What the task requires |
Your answer should be the lines of the data below that contain "Send".

(Stored items)

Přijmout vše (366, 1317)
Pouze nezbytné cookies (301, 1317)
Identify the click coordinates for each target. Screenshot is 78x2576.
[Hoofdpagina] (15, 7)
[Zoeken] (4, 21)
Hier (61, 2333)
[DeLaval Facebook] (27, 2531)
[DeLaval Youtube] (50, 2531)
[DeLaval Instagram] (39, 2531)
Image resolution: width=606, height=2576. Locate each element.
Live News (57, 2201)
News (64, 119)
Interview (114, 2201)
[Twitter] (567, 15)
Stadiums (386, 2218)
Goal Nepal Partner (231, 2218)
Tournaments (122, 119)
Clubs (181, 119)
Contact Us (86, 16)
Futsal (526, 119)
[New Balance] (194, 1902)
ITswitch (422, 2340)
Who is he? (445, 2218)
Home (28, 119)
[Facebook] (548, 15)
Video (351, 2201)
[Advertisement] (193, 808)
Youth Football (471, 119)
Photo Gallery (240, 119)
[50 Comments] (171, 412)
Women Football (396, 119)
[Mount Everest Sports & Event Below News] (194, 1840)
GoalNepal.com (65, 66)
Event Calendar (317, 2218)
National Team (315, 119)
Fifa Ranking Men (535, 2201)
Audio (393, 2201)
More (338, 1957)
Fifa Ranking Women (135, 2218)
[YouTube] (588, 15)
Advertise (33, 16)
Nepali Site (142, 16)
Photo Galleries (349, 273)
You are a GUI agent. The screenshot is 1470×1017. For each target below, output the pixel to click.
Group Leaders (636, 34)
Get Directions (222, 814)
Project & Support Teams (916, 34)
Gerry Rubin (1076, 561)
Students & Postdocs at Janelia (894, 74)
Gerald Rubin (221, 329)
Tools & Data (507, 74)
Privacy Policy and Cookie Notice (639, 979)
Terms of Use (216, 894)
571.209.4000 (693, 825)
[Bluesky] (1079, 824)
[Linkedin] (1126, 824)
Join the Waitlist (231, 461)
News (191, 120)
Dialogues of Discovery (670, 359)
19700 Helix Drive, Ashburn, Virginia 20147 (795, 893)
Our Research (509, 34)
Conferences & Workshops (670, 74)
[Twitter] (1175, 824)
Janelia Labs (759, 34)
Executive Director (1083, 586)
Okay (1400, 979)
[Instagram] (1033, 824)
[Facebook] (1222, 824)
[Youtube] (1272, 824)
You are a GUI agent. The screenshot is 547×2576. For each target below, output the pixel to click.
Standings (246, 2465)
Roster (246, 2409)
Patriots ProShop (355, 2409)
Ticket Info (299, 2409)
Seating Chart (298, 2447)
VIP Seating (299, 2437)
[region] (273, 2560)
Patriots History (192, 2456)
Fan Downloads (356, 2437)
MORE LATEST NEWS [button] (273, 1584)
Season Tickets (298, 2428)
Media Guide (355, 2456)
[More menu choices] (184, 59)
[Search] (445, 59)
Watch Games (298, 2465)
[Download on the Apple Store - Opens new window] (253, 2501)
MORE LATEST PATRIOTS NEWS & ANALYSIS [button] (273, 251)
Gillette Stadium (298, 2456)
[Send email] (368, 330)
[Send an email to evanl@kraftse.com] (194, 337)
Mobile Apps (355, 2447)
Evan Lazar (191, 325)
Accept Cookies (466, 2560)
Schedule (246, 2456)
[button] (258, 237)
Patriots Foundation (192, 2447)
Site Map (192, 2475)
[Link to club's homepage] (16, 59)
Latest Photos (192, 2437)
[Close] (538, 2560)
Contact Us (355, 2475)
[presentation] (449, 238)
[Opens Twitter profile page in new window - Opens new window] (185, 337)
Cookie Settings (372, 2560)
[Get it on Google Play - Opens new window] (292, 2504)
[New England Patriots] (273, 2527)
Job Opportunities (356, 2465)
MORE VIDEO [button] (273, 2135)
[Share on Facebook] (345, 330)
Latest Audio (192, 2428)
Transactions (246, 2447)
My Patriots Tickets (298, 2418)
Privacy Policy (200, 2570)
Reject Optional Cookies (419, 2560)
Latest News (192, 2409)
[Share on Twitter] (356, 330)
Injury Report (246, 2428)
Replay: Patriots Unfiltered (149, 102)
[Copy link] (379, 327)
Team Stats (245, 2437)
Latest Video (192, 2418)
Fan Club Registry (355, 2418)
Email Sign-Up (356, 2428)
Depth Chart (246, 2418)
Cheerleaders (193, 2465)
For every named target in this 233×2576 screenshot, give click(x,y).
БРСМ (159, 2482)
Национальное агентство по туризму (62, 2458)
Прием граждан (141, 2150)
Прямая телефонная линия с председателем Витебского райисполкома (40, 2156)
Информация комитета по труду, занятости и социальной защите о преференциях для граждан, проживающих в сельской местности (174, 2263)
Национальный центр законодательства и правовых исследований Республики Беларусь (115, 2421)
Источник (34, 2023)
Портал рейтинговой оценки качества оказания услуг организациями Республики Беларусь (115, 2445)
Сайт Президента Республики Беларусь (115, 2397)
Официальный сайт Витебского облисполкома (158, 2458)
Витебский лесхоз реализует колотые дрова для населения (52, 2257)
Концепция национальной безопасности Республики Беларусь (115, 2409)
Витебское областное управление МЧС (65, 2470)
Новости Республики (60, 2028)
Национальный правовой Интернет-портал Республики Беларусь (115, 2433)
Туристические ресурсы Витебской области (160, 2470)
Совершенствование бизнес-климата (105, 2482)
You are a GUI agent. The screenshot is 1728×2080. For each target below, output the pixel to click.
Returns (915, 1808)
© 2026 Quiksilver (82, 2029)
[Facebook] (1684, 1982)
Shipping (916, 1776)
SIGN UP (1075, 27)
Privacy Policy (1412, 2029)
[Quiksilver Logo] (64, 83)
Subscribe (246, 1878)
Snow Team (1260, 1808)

Reply |
[Send email] (368, 330)
[Send an email to evanl@kraftse.com] (194, 337)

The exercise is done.